Exercise objective
Pick out and copy every line of the entries below that contains the string "should". Uppercase and lowercase letters count as different.

[Element and text position data]
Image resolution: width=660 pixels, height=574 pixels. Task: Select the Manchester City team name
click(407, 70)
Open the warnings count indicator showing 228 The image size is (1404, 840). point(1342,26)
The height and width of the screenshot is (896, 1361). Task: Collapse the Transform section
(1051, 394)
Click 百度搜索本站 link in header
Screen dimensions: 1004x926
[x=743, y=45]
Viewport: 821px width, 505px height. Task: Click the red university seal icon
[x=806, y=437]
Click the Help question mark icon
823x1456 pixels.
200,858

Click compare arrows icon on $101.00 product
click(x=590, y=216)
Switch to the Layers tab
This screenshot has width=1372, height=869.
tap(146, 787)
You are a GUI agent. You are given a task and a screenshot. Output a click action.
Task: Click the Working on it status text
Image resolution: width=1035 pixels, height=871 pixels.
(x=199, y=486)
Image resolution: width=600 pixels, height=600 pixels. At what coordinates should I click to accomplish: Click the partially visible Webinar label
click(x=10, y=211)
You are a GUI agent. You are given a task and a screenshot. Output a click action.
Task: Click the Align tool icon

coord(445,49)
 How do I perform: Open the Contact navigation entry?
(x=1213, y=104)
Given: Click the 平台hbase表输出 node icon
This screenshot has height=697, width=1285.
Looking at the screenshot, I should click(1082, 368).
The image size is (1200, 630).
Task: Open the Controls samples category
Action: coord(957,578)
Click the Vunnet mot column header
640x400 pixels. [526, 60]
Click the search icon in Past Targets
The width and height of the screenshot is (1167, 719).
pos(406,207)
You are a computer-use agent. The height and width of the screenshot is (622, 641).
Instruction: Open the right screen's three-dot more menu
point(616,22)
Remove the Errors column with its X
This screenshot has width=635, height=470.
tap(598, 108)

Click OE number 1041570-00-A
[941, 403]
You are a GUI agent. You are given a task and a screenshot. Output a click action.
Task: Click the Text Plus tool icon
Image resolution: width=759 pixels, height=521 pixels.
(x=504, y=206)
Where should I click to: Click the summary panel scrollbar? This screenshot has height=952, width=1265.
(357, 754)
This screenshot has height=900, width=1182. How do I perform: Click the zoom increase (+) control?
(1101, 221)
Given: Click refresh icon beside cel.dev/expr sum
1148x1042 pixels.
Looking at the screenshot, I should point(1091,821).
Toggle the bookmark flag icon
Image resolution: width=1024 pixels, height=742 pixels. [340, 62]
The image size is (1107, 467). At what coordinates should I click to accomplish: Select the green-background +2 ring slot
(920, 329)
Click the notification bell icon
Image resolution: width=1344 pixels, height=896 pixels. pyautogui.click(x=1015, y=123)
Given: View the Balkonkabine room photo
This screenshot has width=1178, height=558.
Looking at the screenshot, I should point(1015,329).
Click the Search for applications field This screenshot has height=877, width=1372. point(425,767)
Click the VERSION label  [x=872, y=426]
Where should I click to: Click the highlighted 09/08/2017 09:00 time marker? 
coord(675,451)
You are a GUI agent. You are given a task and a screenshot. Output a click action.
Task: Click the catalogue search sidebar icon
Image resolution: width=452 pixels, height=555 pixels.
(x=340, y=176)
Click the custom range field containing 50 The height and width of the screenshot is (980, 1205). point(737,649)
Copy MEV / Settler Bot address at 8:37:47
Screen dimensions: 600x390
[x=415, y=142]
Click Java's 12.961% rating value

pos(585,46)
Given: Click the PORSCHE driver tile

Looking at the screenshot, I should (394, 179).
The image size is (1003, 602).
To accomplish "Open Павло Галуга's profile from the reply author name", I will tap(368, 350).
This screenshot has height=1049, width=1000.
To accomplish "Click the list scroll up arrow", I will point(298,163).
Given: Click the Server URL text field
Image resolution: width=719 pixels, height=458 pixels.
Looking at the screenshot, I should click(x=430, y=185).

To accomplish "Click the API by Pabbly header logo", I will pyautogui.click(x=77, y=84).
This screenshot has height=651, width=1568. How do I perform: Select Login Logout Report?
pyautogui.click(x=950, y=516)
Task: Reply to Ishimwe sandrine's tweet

Solution to this problem
Image resolution: width=600 pixels, height=600 pixels. At what coordinates should I click to accomplish: Click the partially visible Webinar label
Looking at the screenshot, I should click(1082, 368).
Where should I click to: Click the summary panel scrollbar? This screenshot has height=952, width=1265.
Looking at the screenshot, I should point(1091,821).
The image size is (1107, 467). At what coordinates should I click to accomplish: Select the green-background +2 ring slot
Looking at the screenshot, I should point(1015,329).
Where should I click to: Click the highlighted 09/08/2017 09:00 time marker? 
Looking at the screenshot, I should (394, 179).
Looking at the screenshot, I should click(x=430, y=185).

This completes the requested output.